A security official said the vehicles in question are carrying pickup trucks, sedans, generators and other equipment, which are not allowed to pass through the Egyptian crossing at Rafah and had to go via Israel. Only medical aid and passengers are allowed through, the official said.
While the Galloway group insists that the rioting was started by plainclothes Egyptian policemen throwing rocks at the group, other reports have the group abducting four harbor police officers. As many as 15 police were injured.

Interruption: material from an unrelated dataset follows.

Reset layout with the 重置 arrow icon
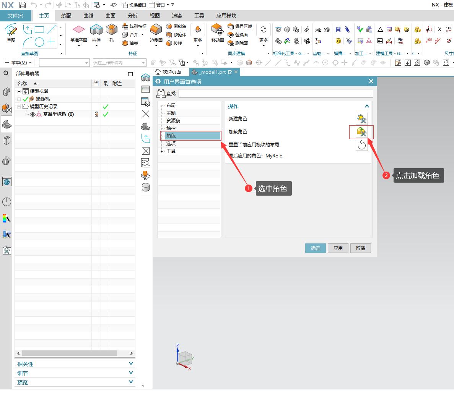The image size is (454, 397). [x=361, y=145]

Palestine Press Agency reports that Egyptian TV showed injured Egyptian police, and said that police were injured by members of the convoy pelting them with rocks. It also adds that the agreement between the convoy and Egyptian authorities were that only buses would be allowed to enter, not private cars.

Non-violence!


The Guardian throws in this very inaccurate paragraph as background information:

Israel's strict blockade of Gaza, which has been in place for more than two years, prevents all exports and limits imports to a few humanitarian items. The policy has grown ever tighter since Hamas, the Palestinian Islamist movement, won parliamentary elections in early 2006 and then seized full security control of Gaza a year later. Israel now regards the strip, home to 1.5 million Palestinians, as a "hostile entity".
I emailed to them, saying:
The two sentences contradict each other - the first says the blockade began in 2007 and the second says it began much earlier.

Besides that, Israel has recently allowed exports of flowers and strawberries from Gaza, and they also allowed a shipment of flowers last spring.
We will see if they correct the story.